Stop talking to the OM now. You are starting an affair regardless of how you see it now. And the OM knows this as well.

If you are done with your H, get the divorce and get your feet on the ground before you start another relationship.


----------



## Jellybeans (Mar 8, 2011)

This:



confusedindenver said:


> @ Jellybeans & Bartimaus - I know the feelings I have felt aren't right, but *he is nothing more than an aquaintance*
> 
> *Having a relationship with this other person is unrealistic, I know that.*


Doesn't match this:



confusedindenver said:


> I need to mention that right before the major blow up *I met someone*. *When I met this man a feeling came over me that I have never felt before in my life. I was completely enamoured with him. **The conversations we had while he was in town were amazing and I didn't want them to end. He even said to me that he couldn't believe he had finally met a beautiful girl that he actually liked talking to and she was married. This has me evne more confused. * I rarely talk to him and I'm very careful that no signals are being sent. My husband has met him and hung out with him. I've even tell him when we speak. But this overwhelming feeling will not go away. I don't know if I should stay or go. Help!


He's not your friend. Not if you've had those kind of conversations with him. Does your husband knwo about the intimacy you've shared with him? Any contact w/ him is no good. 

Either work on your marriage or end it. Don't involve 3rd, 4th, 5th parties...


----------



## confusedindenver (Oct 24, 2011)

Your right. I have those feelings, but I guess what I was trying to say is that we aren't speaking regularly. Maybe 3 times since April. The thoughts and feelings are what I feel. I have no idea what he feels. The conversations we had was while my husband was there and we spoke about things that interest us. I did want to continue the conversation, because it was enagaging. Can two people that aren't married have that kind of conversation? I haven't tried to start anything with him and as I said before I've always told my husband when we speak. He was even in the conversations when I had them. I have nothing to hide, I've always been honest about any friendship I've had. I just don't know how to explain the feeling I had, which I'm positive is one sided.


----------



## confusedindenver (Oct 24, 2011)

I haven't spoken to him since Sept. and won't. I hear what everyone is saying.


----------



## confusedindenver (Oct 24, 2011)

Is anyone going to give me advice on my husbands emotional affair??


----------



## Jellybeans (Mar 8, 2011)

Stop talking to the OM.

Is your husband still in contact with the OW? If so, you need to start there: tell him you won't live in an open marriage. 

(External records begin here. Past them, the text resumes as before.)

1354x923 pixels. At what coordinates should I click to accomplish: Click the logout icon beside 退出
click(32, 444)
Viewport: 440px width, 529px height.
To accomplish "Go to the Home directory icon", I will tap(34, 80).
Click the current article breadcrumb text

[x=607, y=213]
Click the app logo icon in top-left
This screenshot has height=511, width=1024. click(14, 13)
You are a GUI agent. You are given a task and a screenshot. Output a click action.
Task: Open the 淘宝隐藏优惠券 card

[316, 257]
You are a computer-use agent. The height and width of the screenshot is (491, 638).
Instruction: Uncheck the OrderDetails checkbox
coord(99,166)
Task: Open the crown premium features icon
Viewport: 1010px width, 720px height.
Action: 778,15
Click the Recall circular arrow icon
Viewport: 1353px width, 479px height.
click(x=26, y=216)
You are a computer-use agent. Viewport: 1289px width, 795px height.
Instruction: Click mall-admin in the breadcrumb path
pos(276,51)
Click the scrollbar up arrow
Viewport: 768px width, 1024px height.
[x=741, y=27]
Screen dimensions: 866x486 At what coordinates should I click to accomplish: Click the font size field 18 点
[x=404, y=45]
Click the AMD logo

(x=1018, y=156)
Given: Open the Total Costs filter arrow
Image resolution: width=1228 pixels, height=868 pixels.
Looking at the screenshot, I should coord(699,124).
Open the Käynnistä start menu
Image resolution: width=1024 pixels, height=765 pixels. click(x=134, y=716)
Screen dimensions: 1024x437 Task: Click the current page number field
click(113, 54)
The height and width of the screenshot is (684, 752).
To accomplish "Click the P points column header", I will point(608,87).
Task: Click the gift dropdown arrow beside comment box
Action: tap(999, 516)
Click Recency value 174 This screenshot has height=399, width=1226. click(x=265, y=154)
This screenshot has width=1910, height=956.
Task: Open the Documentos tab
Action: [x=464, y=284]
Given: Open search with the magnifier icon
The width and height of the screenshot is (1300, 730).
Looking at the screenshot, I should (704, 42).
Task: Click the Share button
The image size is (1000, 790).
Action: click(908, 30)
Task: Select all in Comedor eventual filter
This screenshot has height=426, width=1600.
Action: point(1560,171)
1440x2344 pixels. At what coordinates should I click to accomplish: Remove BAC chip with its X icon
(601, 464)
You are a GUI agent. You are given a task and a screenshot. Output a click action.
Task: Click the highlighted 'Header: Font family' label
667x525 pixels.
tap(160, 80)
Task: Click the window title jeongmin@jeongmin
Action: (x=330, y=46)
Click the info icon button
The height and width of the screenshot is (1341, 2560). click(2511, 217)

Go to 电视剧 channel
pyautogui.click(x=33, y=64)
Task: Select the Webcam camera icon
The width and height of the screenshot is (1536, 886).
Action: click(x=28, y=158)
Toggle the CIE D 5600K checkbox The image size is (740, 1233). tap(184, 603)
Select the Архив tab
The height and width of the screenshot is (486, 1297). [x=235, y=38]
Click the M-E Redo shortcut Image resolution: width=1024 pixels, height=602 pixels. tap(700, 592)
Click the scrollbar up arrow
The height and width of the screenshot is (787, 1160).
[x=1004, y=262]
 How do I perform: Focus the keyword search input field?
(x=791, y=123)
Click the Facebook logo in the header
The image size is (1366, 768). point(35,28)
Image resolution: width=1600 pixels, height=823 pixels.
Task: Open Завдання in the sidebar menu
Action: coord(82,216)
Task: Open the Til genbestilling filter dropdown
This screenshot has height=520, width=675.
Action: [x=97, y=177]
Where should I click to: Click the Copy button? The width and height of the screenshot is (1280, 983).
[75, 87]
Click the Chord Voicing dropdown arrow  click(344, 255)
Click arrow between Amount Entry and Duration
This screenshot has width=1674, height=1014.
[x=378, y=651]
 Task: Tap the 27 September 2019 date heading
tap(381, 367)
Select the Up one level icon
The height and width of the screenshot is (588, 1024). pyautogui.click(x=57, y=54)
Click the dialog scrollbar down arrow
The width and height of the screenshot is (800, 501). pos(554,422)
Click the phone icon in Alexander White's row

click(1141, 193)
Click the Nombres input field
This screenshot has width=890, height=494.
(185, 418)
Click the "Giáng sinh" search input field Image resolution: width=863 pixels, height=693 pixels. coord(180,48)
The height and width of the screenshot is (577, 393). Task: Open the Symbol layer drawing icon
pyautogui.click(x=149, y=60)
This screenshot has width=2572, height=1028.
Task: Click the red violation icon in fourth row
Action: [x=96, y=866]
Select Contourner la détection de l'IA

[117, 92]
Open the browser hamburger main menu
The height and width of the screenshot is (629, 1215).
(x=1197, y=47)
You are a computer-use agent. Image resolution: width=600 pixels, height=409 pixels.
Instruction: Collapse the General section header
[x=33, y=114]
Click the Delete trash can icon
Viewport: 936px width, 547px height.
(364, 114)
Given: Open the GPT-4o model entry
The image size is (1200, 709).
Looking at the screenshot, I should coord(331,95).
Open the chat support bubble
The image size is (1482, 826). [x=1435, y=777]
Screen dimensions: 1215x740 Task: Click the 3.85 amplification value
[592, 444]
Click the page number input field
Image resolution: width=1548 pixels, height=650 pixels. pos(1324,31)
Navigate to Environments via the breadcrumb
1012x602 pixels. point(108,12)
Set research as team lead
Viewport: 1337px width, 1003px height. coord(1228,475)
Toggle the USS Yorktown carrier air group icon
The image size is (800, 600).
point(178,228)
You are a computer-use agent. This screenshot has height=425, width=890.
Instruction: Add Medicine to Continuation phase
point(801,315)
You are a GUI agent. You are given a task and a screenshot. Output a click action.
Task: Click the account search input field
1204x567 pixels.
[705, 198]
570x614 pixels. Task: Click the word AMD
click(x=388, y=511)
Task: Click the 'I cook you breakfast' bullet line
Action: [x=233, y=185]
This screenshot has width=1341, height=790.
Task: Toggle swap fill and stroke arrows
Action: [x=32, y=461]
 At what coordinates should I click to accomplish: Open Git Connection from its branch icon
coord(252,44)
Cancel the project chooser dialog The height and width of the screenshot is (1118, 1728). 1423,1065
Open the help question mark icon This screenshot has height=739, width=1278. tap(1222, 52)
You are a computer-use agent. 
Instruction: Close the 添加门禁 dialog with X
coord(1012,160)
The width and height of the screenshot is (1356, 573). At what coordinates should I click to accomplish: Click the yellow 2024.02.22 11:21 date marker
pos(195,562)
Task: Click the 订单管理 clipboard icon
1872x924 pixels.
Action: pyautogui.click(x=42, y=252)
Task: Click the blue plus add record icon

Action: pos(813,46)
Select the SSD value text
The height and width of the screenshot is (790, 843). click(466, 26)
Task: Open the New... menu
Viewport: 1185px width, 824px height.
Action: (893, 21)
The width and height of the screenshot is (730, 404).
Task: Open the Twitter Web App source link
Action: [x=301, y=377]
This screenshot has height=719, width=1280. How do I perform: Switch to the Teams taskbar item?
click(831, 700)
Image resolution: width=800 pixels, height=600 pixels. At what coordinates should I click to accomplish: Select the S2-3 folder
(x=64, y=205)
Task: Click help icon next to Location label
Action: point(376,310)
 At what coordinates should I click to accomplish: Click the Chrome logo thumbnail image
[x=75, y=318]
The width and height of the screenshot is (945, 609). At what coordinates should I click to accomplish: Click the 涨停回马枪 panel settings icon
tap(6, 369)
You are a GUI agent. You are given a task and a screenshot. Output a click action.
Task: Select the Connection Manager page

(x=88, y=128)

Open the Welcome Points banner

Are you doing marriage counselling?


----------



## confusedindenver (Oct 24, 2011)

I will.
He is not, but sees her from time to time. She was rehired at the shop we owned after I sold my shares. She was let go when we all found out about their relationship. He knows I won't live in an open relationship, but he is constantly lying about everything. Even little stuff, I don't know what to believe. He even lied about seeing her multiple times after he said he wouldn't, I found out from friends. 
We went to one session together, but he doesn't want to go back.


----------



## Bartimaus (Oct 15, 2011)

OP...you have my sympathy for what you are going through. I read your story and it brings a sad feeling because of what another person is going through but also because of what I have went through.
About your husband. If he texted the same woman 30 times in one day then he had more than a normal work related interest in her. But though alot of people say leave and don't look back in situations like we have on here I don't say that. Knowing where my marriage has been at times,knowing that everything seemed burntup and the ashes cast to the wind over the sea, I didn't give up. We would get back together and God would heal it.
But,we never took the proper steps to change the relationship so it wouldn't happen again,and so it has been the same thing over and over for so many years. But there have been good times,but we should have had counceling,we didn't. 
It doesn't matter if it seems too late or all wasted. 
But many consider me blind and that I have been.
It's you that will have to live with your decision. I am not one to give advice even though we have been married for over 38 years. But take the suggestion of some here,,,get help,each should show remorse,and be 100% transparent if you two give it another try.


----------



## swedish (Mar 6, 2008)

I guess I'm somewhat confused at the responses you are being given :scratchhead: I guess I don't equate having 'thoughts' as any form of cheating whatsoever. 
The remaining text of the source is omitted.